#### Задания:
- a) Кого, согласно дневниковым записям о боях 1916 года, ночью назначили адъютантом к командиру I-го батальона?
- b) Напишите следующий фрагмент дневниковых записей о боях 1916 года. Начните сразу после последнего предложения.

#### Текст для чтения:
........

Иначе говоря, все пространство было завалено нашими трупами.

Рогатки разнесены в щепу. В земле не было такого места, которое бы не треснуло от колебаний воздуха. Идя по окопу, можно было увидеть только лицо — туловище было засыпано, или с бруствера свешивался труп, глядя на проходивших широко открытыми глазами…

Господи! Что, если бы эту картину увидали их близкие… Я мысленно представляю около каждого его семью… детишек… Бедные… Царство Вам небесное. Вы исполнили все, что могли, перед Родиной и совершили самый геройский подвиг — положили душу свою за Царя и Родину.

Войдя в блиндаж, я увидел офицеров I-го бат[альона], спящих один на другом. Не стал их беспокоить, пошел к солдатам. И сегодняшнюю ночь провел в одном блиндаже с ними.

24 сентября 1916 г.

Сегодня ночью нас сменил другой бат[альон], а мы встали в резерв. Говорят, завтра будет бой — наш бат[альон] будет в резерве. В 4 часа тех офицеров, которые были в резерве, потребовали в штаб полка. Распрощался со всеми. Прапорщ[ик]Суходолец — все пытался меня поцеловать, воображая, что я барышня, а прапорщ[ик] Рогач угрюмо протянул мне руку, и я ушел.

Зашел к вз[водному] Молибог и фельдфебелю, сказал, что завтра будет наступление, говорил, чтобы не унывали, если ранит, поедешь в Россию, отдохнешь… Дал бы Бог, говорили они… Распрощавшись с окружившими меня солдатами, я, еще раз обернувшись, ушел в ход сообщения и через 10 мин. был в штабе полка.

Наступление назначено завтра в 6 часов утра. Я опять ушел в тот же блиндаж, вместе со мной спали и беседовали прапорщ[ик] Костин и Гейкле. Ночью Гейкле назначили адъютантом к ком[анди]р у I-го бат[альона], час. в 4 ут. ушел и Костин.

Війська імператора Миколи ІІ на позиціях

Часов в 7 ут. я, только заслышав орудийные выстрелы, выскочил из блиндажа; подумав — началось… и какая-то нервная дрожь пошла по телу. Наступление назначили в 4 часа.

В 12 час. началась артиллерийская подготовка и, постепенно усиливаясь, перешла в сплошной гул к 4 час.

........

#### Состав набора данных:
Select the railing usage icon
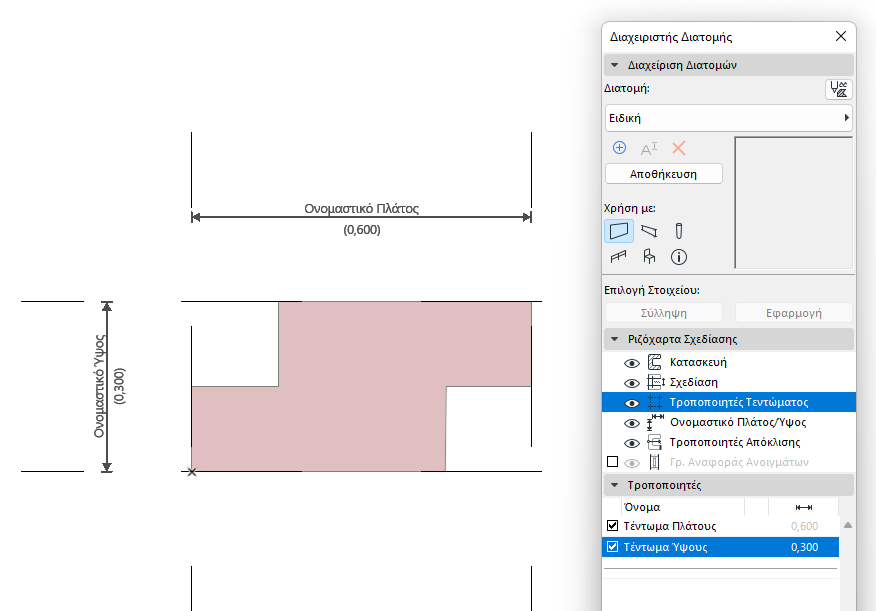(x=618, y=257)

........

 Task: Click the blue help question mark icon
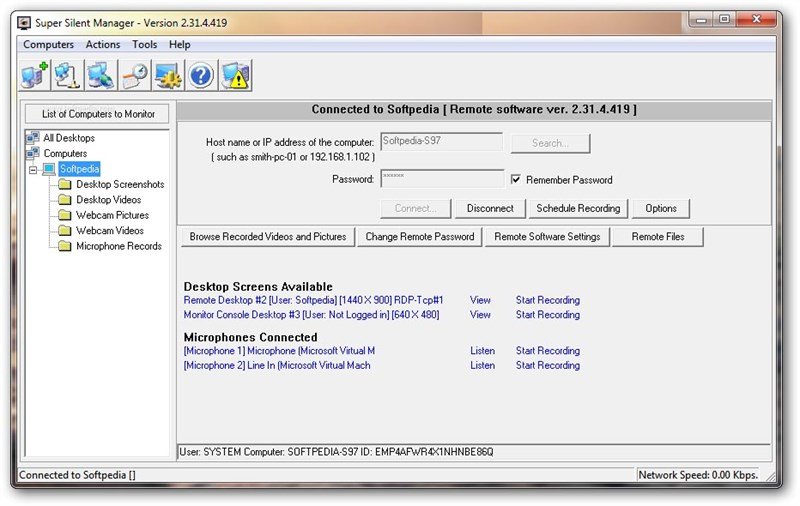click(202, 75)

........

#### Ответы:
- a) Прапорщика Гейкле.

- b)
Как только наши вышли из окопов, по направлению к ним взвились одна за другой красные ракеты и сюда посыпался дождь заградительного огня, затикали пулеметы, затрещали винтовки. Немцы вытащили пулемет на бруствер, а сами, наполовину высунувшись из окопа, стреляли и бросали в наших бомбы, но скоро были осажены нашим пулеметом.

В некоторых местах наши ворвались в окопы прот[ивни]ка, дрались с пулеметчиками, прапорщики Маков и <…> пытались остаться там, но были убиты… а остальным без поддержки пришлось отойти и окопаться. В некоторых местах заграждения были целы.

Бой разгорался сильней и сильней. Красные, зеленые, белые ракеты то и дело взвивались вверх. Резервные батальоны через параллели перебегали вперед…

Резервные офицеры один за другим уходили на пополнение, а из боя уже шли раненые офицеры и солдаты, я вглядывался в лица, но не находил 1-й роты. Бегал к адъютанту, спрашивал, как дела; говорит, что "заняли 3 линии". А справа, вдалеке соседние полки тоже шли вперед, и оттуда еле-еле слышалось: "Ура!!!". Шли раненые офицеры и ворчали: "Эти проклятые параллельки нас погубили".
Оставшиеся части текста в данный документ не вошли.